The level of construction output in July 2021 was 1.8% (£257m) below the February 2020 pre-pandemic level, while new work was 3.2% (£285m) below February 2020, and repair and maintenance work was 0.6% (£27m) above the February 2020 level.

The decline in monthly output in volume terms in July 2021 came mainly from private housing, which saw falls in both new work and repair and maintenance, of 7.5% and 6.2% respectively; this was driven by the impact of price increases likely caused by product shortages in the sector.

Recovery within the sector has been mixed, with infrastructure the best performing sector over the pandemic at 35.7% (£649m) above February 2020, and private commercial the worst performing sector at 20.3% (£481m) below February 2020.

Alongside the monthly fall, construction output fell by 0.6% in volume terms in the three months to July 2021, the first three-monthly fall since February 2021, driven by a fall in repair and maintenance of 2.9%.

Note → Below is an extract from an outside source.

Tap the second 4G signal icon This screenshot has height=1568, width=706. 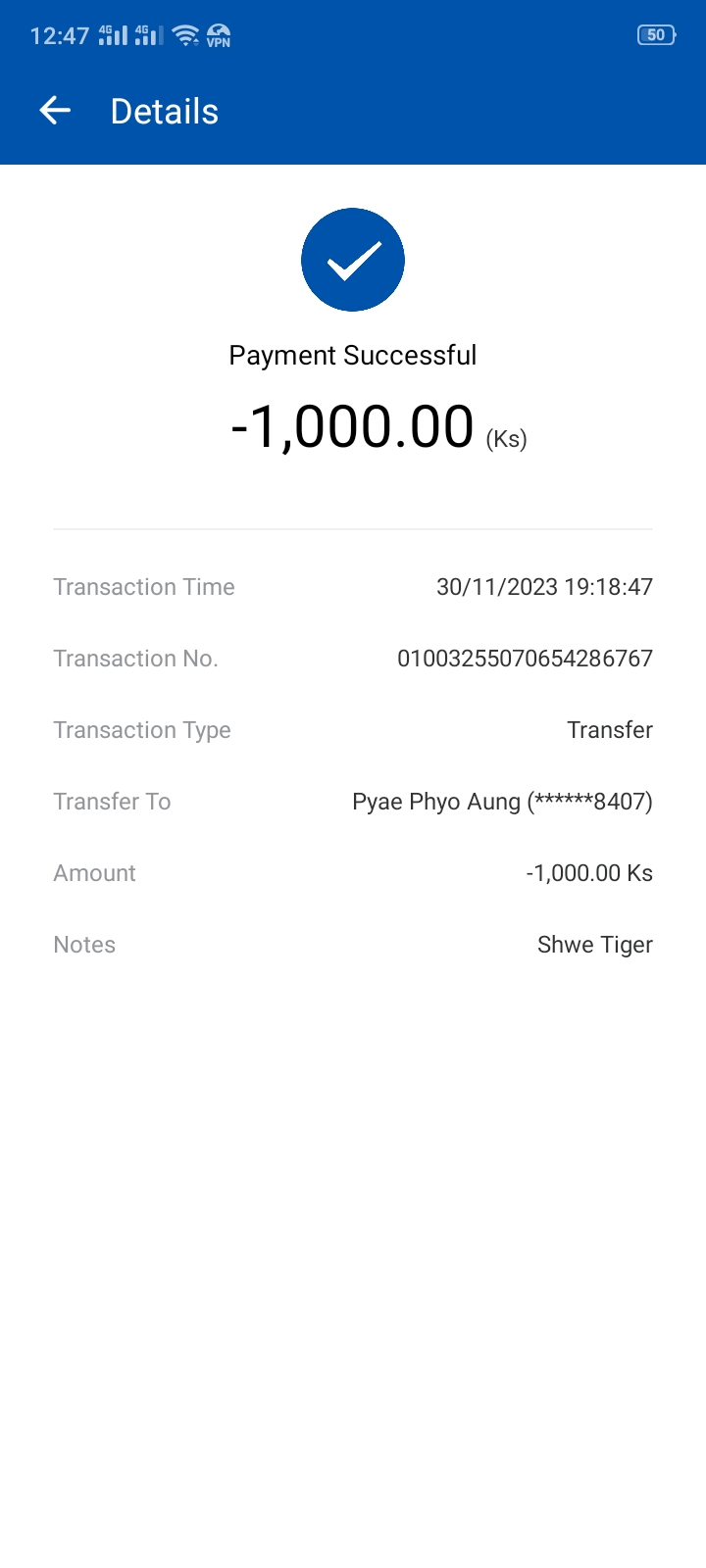point(149,35)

The decline in repair and maintenance (2.9%) in the three months to July 2021 was mainly because of a fall in private housing repair and maintenance, of 8.3%.

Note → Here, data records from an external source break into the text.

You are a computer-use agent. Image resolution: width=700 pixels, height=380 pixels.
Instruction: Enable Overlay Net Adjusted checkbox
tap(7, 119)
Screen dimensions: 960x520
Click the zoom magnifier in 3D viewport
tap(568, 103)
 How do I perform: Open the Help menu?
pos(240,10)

New work saw an increase of 0.7% in the three months to July 2021; the largest contributors to this growth were infrastructure and to a lesser extent private industrial, which grew by 17.5% and 8.2% respectively.

Fraser Johns, finance director at Beard, said: “With the ONS figures putting output below pre-COVID levels for the first time in months, we are seeing the real long-term impact of the pandemic start to hit home.

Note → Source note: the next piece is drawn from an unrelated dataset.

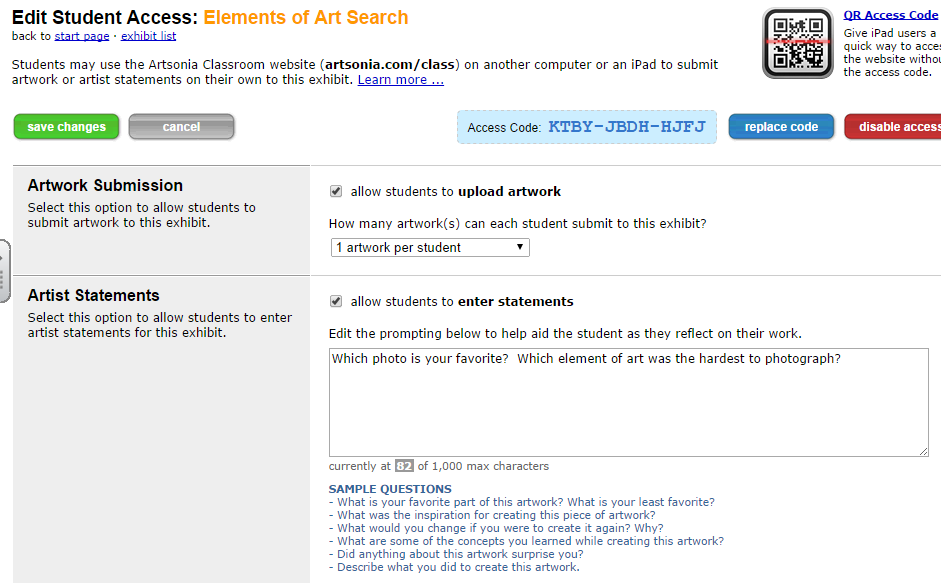
Task: Click inside the artist statement prompt textarea
Action: click(x=628, y=402)
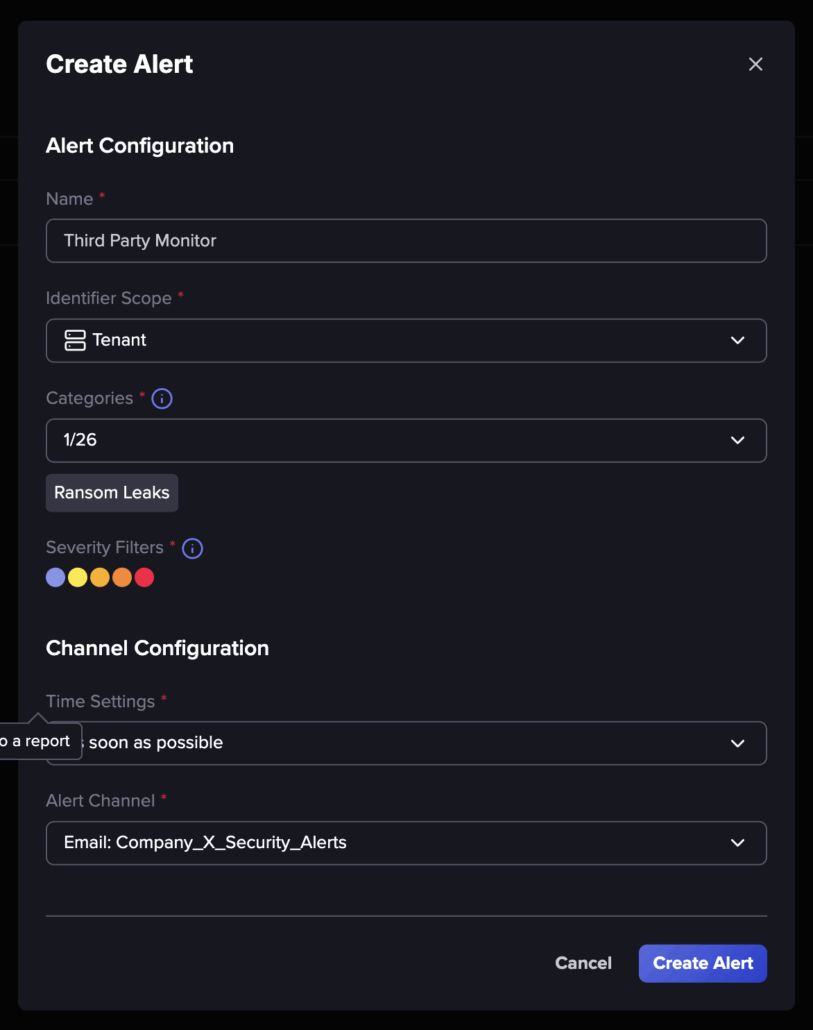Click the Cancel button
The image size is (813, 1030).
(583, 963)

“The supply chain issues and price rises which stem from the slowdown in production globally, and friction at the borders due to Brexit, have knocked customer confidence as the figures suggest a decline in new work for July of 1.1%. This is a real concern in terms of future growth.

“As an industry we have been warning that the main threat to recovery would be supply chain issues and price rises since the start of the year.

“Firms will price a job now at one level only for that to rise significantly by the time they’re ordering materials.

“Contractors have to be proactive about this issue in terms of working closely with customers and consultants, ensuring they understand fully the implications of the delays and price rises, as well as maintaining strong relations with suppliers.

“By assessing the situation on a daily basis and introducing multi-step procurement processes in order to absorb the extended lead-in times for certain materials, we can mitigate the risk of disruption to projects on the ground.

“But the reality is, we’re looking at a tough winter ahead especially if further waves of COVID impact production further.”